Walker stands before an iron-barred door, gripping its bolt. He slides the door sideways-rusted steel SCREECHES.
He enters a small cell-like room beyond.
He is a pilgrim, returning to the source of his strength.
Which we can see is definitely not the opening in the draft available from Between the Covers, which now given the information Jacobs relayed in the interview, their draft seems to be one of the later drafts that he wrote while on set in San Francisco.
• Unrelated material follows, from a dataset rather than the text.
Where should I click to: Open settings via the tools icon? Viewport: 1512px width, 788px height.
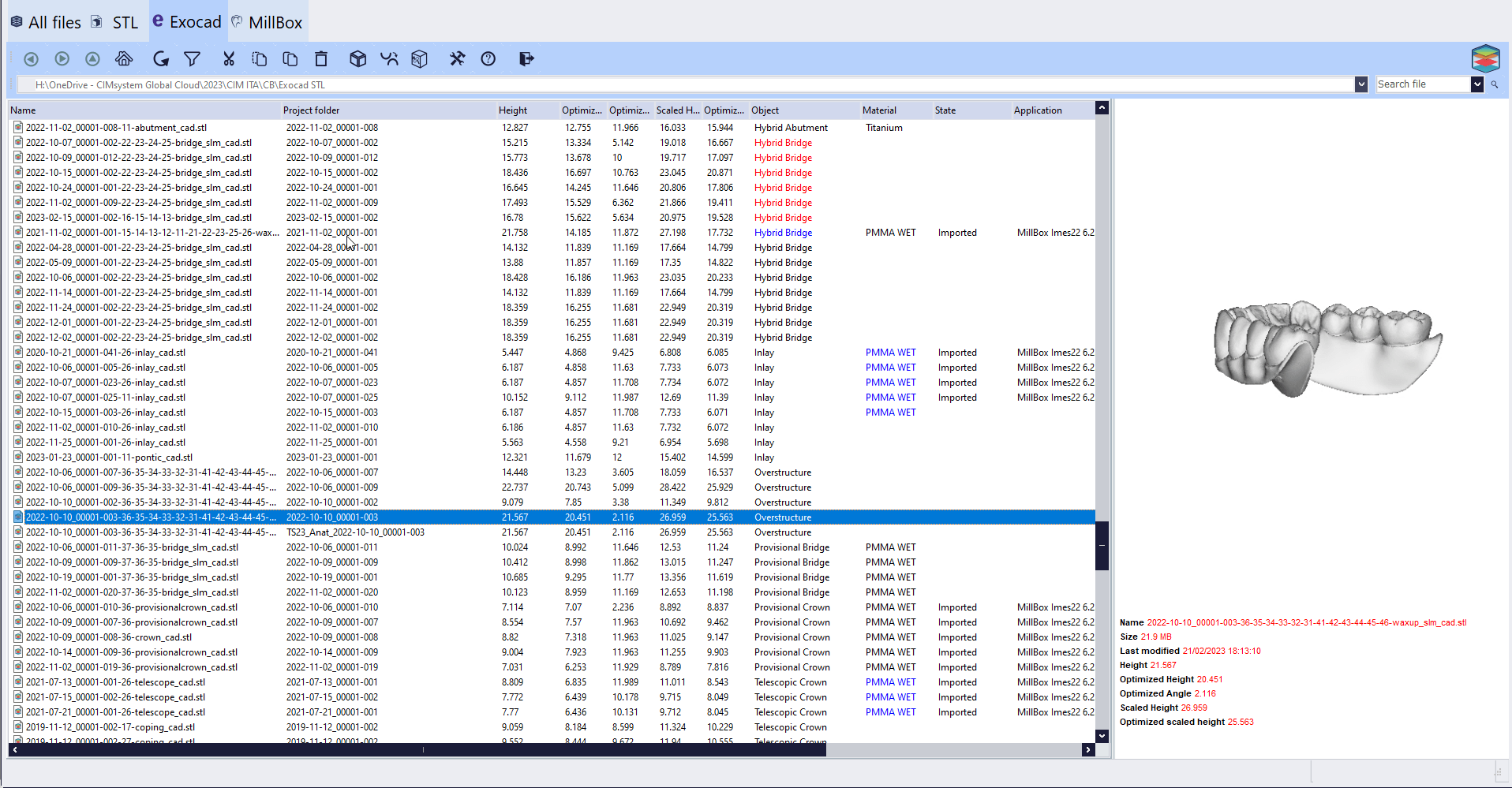457,58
And I’m not entirely sure which draft Film Quarterly is quoting, exactly, but I have to assume it’s one of the first two drafts Jacobs wrote based on the interview.
So, now what?
Indeed, now what.
The clincher here is I have no idea which draft Walter Hill is referring to in his interview, but, again, I have to assume it’s probably Jacobs’ first draft: the one he wrote and then rewrote while in Hollywood.
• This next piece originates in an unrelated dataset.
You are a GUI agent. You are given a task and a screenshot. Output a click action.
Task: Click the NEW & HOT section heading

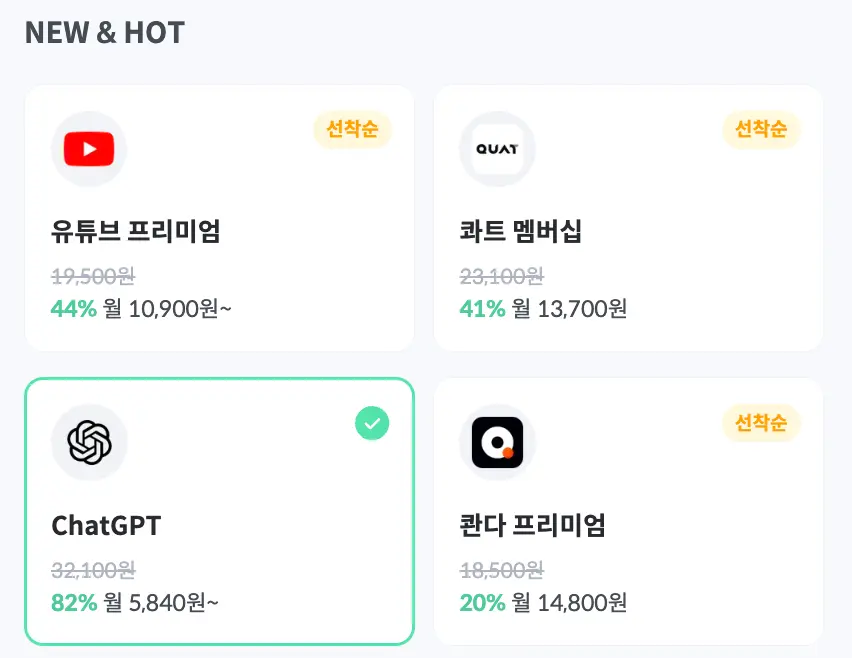(104, 32)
So, there you go. Those are the details I have concerning the Alexander Jacobs draft of Point Blank.
And, yes, myself and Scott Myers are still offering the $200 reward for the first draft. While the version available at Between the Covers is tempting, I’ll close with this quote by Scott on why we want that first draft:
We want the script that Walter Hill read and inspired him to write haiku style. Not something futzed with by a script supervisor.
UPDATE: June 19, 2011 – I have procured a copy of the 92-page draft mentioned above. It is now linked for your perusal. And I’m still very much searching for that 70-page version Boorman has made mention of.